▶ Task objective
The answer is an exact copy of the lines from the one with "Task: Click the" to the end of the listing below, pictures left out.

*** Raw data ***

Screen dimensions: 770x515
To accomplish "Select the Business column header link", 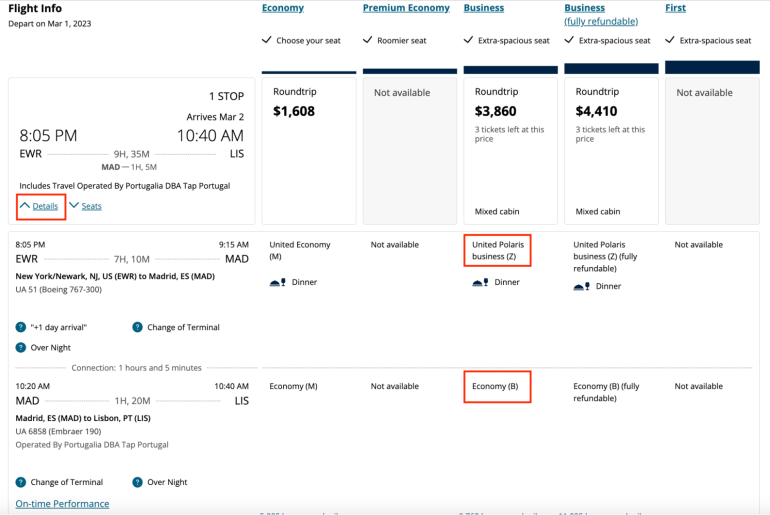I will pos(484,8).
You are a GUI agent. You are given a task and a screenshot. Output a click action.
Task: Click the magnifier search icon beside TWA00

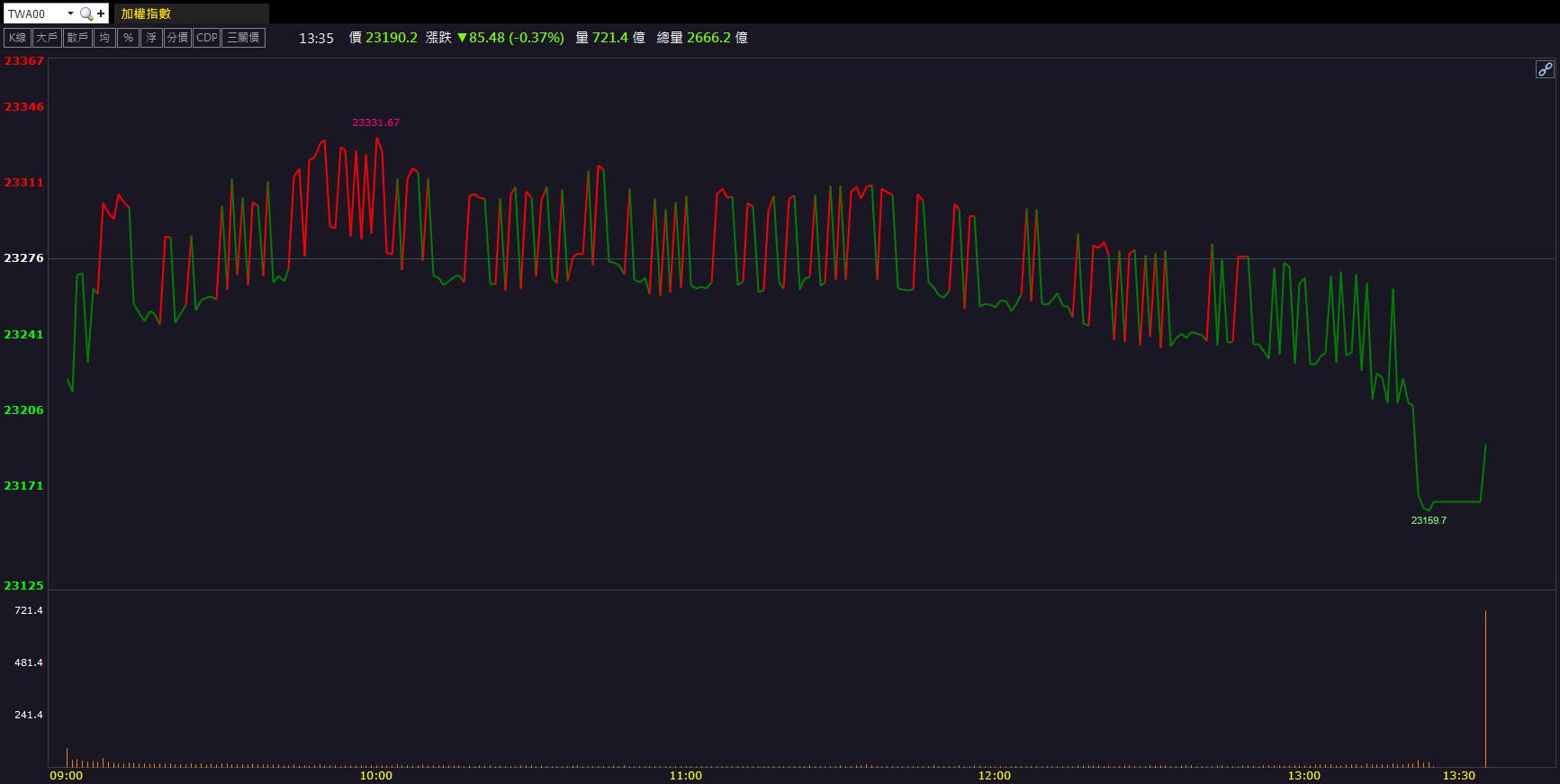click(86, 14)
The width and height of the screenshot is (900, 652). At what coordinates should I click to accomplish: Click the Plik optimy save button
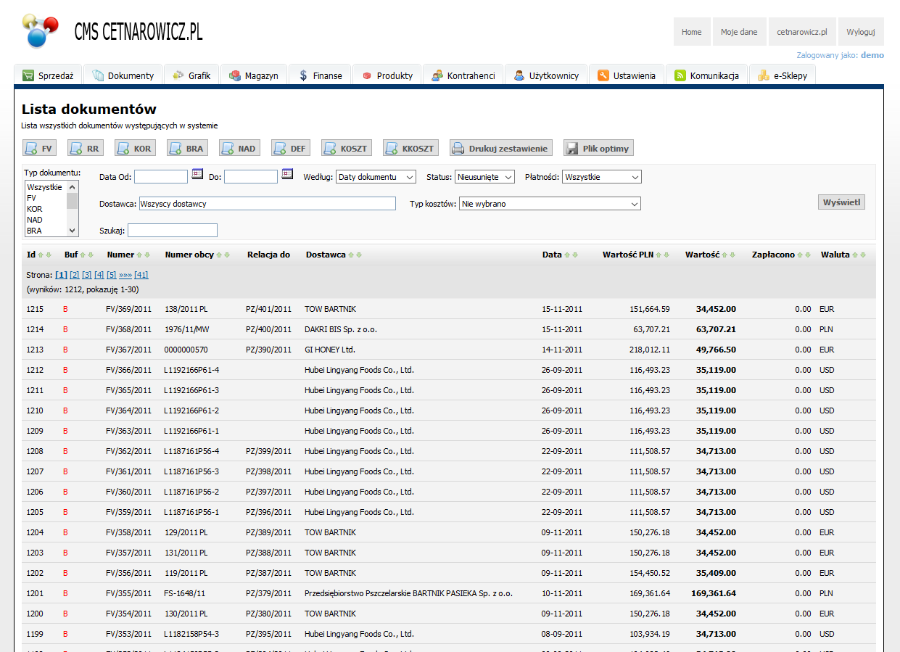tap(598, 148)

*** End of Raw data ***

▶ Result
Task: Click the magnifier search icon beside TWA00

click(86, 14)
The width and height of the screenshot is (900, 652). At what coordinates should I click to accomplish: Click the Plik optimy save button
tap(598, 148)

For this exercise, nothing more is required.